Start of Dataset excerpts

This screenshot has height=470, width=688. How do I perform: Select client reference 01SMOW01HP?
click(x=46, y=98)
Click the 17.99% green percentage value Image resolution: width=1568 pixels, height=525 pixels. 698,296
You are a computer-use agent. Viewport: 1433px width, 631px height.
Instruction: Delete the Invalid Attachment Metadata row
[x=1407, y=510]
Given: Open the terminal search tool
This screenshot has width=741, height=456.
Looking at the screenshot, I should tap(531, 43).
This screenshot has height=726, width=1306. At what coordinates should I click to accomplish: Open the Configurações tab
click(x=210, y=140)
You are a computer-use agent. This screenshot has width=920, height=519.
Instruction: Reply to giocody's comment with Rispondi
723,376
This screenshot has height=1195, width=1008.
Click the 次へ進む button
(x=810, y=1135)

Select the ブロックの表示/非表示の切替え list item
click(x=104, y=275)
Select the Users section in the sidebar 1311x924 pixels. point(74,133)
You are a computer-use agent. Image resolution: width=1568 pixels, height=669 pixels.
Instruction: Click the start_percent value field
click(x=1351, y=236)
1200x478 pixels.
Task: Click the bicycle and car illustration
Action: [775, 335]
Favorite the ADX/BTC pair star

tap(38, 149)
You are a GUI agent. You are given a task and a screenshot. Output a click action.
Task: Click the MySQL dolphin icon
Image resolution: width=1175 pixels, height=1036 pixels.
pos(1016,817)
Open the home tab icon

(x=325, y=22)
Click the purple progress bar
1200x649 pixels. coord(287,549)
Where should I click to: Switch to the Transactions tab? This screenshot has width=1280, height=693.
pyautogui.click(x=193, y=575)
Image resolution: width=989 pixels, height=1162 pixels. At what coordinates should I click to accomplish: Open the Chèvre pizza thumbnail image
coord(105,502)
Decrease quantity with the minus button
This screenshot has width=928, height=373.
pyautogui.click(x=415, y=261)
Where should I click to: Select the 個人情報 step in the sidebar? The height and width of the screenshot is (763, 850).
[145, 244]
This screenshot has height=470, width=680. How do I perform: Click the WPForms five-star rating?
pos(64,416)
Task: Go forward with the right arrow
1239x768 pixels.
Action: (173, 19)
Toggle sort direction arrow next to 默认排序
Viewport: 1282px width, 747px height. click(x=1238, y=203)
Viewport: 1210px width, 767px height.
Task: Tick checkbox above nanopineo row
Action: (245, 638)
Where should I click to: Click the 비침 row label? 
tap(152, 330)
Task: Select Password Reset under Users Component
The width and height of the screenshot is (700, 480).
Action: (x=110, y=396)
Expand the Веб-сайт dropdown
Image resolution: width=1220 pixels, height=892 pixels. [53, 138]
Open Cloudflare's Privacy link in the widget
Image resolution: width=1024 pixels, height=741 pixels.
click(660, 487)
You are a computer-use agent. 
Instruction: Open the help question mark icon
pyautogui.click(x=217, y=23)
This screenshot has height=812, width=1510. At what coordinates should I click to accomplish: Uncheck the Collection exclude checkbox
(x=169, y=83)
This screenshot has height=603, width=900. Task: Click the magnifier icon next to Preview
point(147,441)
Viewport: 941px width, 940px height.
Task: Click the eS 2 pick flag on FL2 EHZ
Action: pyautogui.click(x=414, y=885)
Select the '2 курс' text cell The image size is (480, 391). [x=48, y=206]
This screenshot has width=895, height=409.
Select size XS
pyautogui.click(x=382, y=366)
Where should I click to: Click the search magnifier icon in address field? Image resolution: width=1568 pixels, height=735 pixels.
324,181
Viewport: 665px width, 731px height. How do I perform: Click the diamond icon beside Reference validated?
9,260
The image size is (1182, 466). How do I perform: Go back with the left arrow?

End of Dataset excerpts

▶ [Work to be completed] Once every line of the listing that contains "computer" has been counted, give the total and nothing else.

▶ [Final answer] 4